Grow Mandevilla (Rocktrumpet) for Easy Summer Color

Updated: Feb. 28, 2024

Big, beautiful mandevilla blooms open their trumpets to hummingbirds and other pollinators, making this flowering vine a summertime favorite.

Mandevilla Care and Growing Tips

Bnbbyc19 Chris GilmoreCourtesy Chris Gilmore
Mandevilla thrives in heat and sunshine.
  • Scientific name: Mandevilla spp.
  • Common name: Rocktrumpet
  • Zones: 9 to 11 or Annual
  • Light needs: Full sun to part sun
  • Water needs: Moderate
  • Soil: Rich, well-drained
  • Size: 1 to 20 feet tall and wide
  • Attracts: Birds, bees and butterflies

This bloom-laden vine is a showstopper wherever it grows, and many summer gardens feature baskets or trellises full of its trailing flowers. The blossoms themselves spread several inches across, with a deep trumpet shape that hides nectar at its base. You’ll find this charmer available in red, pink, white, yellow, and more, all with glossy green foliage that’s attractive all on its own.

“Mandevilla blooms nonstop from spring to fall,” says Justin Hancock, horticulturist at Costa Farms. “Thanks to its subtropical nature, it holds up to heat and humidity better than a lot of traditional annuals, so you can count on it to continue putting on a show. It also has a good amount of drought tolerance and doesn’t require pruning or deadheading, making it a delightfully low-maintenance addition to the garden.”

Mandevilla (rocktrumpet) can be a hungry plant, and will benefit from regular applications of fertilizer, especially in nutrient-poor soils. Choose a fertilizer high in phosphorus to encourage blooms, and feed it every two weeks throughout the summer.

Grow these tropical plants for a lush outdoor oasis.

Is Mandevilla an Annual or Perennial?

253889464 1 Clarence Beavers Bnb Bypc2020Courtesy Clarence Beavers
Emerging mandevilla blossom

This subtropical species requires fairly warm temperatures year round and can’t tolerate frost. That means in most climates, people grow it as an annual. But in frost-free zones (9 and higher), you can treat this plant as a perennial, as long as you provide a little protection when night temperatures drop below 50 degrees.

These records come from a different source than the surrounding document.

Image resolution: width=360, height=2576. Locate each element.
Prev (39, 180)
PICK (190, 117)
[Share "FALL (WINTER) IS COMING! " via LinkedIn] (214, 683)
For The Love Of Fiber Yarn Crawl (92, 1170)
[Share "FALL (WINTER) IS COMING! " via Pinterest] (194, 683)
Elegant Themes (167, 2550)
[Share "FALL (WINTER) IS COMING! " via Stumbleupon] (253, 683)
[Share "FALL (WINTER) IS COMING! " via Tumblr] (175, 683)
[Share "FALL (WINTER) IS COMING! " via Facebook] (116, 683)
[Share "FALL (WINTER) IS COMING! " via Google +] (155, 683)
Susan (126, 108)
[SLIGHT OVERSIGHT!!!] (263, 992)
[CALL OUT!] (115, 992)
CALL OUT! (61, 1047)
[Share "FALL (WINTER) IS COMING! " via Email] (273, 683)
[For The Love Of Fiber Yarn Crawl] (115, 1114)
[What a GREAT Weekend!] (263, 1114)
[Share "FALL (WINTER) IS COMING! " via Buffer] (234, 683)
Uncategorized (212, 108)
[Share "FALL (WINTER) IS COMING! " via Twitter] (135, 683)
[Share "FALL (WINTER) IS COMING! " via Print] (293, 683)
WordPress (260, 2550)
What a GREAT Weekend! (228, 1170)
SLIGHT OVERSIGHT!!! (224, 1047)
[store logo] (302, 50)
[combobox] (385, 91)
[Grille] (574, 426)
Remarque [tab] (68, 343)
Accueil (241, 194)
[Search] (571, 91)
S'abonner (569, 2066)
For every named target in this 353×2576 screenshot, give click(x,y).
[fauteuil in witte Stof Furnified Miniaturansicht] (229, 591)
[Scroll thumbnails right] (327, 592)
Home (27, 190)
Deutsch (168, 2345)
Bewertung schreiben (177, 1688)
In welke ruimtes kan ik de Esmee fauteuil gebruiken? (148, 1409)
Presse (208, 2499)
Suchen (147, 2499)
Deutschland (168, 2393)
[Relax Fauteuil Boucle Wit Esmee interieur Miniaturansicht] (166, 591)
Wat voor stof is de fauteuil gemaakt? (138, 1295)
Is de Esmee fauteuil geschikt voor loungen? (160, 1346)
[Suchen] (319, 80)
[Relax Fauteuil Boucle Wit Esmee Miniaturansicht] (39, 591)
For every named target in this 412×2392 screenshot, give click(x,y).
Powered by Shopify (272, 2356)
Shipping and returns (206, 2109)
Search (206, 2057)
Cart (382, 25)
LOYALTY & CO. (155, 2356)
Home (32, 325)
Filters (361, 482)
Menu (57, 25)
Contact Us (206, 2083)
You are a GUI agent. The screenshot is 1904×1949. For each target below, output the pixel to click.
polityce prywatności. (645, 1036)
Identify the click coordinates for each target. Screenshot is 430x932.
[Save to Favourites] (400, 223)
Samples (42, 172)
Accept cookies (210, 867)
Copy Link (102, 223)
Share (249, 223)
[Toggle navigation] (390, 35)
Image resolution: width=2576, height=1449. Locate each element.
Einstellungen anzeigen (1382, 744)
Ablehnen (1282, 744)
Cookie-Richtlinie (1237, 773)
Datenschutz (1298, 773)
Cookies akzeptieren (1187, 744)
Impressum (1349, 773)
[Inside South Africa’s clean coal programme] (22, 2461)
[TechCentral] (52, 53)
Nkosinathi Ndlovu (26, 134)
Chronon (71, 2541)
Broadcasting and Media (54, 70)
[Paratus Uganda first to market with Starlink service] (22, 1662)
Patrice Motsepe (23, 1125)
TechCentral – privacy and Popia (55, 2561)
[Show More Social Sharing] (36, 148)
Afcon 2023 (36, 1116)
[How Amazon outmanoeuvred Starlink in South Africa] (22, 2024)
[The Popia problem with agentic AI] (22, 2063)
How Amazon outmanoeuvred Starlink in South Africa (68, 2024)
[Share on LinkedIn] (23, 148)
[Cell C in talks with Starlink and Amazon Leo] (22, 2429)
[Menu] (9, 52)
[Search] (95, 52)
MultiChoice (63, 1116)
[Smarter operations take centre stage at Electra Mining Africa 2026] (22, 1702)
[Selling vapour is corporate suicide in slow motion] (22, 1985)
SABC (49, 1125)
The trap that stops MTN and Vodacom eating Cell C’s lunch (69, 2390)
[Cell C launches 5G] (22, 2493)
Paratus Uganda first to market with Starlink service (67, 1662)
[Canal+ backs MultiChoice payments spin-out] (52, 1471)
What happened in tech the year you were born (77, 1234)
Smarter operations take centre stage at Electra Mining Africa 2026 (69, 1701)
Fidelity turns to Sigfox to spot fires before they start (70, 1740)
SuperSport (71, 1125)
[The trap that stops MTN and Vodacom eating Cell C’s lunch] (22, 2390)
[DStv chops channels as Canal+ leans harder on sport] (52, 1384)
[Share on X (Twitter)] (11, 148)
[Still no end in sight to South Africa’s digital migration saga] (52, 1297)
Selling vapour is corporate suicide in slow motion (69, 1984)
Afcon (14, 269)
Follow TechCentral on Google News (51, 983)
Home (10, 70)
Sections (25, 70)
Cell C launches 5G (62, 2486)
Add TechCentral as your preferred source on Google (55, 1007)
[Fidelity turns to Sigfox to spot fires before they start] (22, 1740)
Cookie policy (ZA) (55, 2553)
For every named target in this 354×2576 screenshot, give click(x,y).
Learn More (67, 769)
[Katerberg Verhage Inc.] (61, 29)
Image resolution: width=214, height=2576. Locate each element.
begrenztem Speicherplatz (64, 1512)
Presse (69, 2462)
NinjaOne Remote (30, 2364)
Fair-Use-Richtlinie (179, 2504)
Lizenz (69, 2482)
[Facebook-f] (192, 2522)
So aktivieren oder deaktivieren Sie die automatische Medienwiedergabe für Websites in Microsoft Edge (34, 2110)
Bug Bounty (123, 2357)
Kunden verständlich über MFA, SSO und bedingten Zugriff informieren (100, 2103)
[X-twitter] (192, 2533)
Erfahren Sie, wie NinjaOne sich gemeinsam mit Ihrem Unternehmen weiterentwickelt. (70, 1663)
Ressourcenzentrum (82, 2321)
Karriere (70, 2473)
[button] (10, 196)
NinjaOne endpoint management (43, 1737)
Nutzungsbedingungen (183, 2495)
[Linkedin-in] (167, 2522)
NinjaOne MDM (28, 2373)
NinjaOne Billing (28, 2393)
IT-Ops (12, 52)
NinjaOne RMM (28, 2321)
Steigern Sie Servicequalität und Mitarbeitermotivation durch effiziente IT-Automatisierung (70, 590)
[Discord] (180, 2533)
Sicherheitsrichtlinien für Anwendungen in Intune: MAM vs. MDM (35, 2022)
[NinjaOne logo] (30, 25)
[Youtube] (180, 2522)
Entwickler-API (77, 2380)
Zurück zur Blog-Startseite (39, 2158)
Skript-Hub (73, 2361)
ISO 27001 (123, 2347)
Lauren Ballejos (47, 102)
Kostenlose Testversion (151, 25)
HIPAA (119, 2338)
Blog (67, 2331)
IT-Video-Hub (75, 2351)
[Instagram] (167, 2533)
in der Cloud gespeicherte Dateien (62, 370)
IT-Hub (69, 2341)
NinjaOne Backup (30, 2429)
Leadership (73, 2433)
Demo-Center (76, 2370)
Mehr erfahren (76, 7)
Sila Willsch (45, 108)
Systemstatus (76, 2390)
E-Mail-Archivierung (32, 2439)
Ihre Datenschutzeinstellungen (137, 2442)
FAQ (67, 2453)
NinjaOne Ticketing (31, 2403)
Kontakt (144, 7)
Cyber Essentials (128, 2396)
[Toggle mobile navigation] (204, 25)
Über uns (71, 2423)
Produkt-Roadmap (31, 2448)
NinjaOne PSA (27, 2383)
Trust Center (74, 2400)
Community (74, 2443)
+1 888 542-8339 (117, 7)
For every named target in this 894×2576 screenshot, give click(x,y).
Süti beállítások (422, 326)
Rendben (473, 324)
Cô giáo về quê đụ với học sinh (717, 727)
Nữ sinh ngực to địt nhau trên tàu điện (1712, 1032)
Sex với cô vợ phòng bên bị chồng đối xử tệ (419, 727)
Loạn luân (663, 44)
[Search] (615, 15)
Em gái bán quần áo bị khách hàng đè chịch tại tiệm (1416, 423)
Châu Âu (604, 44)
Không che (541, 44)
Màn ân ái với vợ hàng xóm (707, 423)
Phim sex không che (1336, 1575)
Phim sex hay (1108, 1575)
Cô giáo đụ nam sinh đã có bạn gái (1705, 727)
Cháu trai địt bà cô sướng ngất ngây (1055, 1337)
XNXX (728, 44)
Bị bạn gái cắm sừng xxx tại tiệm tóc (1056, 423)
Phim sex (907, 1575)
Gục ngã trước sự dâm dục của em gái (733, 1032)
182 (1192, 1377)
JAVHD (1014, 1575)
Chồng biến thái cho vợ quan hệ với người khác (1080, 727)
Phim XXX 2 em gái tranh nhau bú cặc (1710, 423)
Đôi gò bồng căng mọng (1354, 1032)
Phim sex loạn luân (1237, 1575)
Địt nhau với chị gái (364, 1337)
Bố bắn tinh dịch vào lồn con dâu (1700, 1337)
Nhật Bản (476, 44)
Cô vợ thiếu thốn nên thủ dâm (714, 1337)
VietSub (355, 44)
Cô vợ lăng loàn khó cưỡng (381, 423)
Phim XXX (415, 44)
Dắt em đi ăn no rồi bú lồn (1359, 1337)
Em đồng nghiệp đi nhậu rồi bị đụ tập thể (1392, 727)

Some people bring rocktrumpet indoors to overwinter, but it can be a little finicky as a year-round houseplant. “Back when I lived in Iowa, I had a mandevilla I brought in every winter,” Justin says. “I kept it in front of a west-facing window and it regularly produced flowers throughout the winter. Unless you have a really high-light spot inside, I wouldn’t recommend it as a year-round houseplant, but it’s easy enough to keep from year to year.”

Get expert tips on how to overwinter non-hardy bulbs and tropical plants.

When and Where to Plant Mandevilla

277787258 1 Janet Lewis Bnb Bypc 2021Courtesy Janet Lewis
Container with cordyline fruticosa, Mezoo Trailing Red, mandevilla and asparagus fern

Plant mandevilla outdoors when daytime temperatures are in the 60s or higher, with nights in the 50s and up. Justin explains, “Mandevillas want all-day sun in a warm or hot spot, and well-draining soil. Fungal diseases can occur when it’s planted in wet, heavy soils. If you have heavy clay, you can usually avoid this pretty easily by planting in containers or raised mounds to help improve drainage.”

Justin also notes that while most people think of this plant as a vine, there are newer cultivars that have a mounding growth habitat instead, reaching only about 18 inches tall and wide. If you’d prefer to grow it in a border, look for the mounding types instead of vining types. Otherwise, provide something for it to climb on, or put it in a high-hanging pot to trail down.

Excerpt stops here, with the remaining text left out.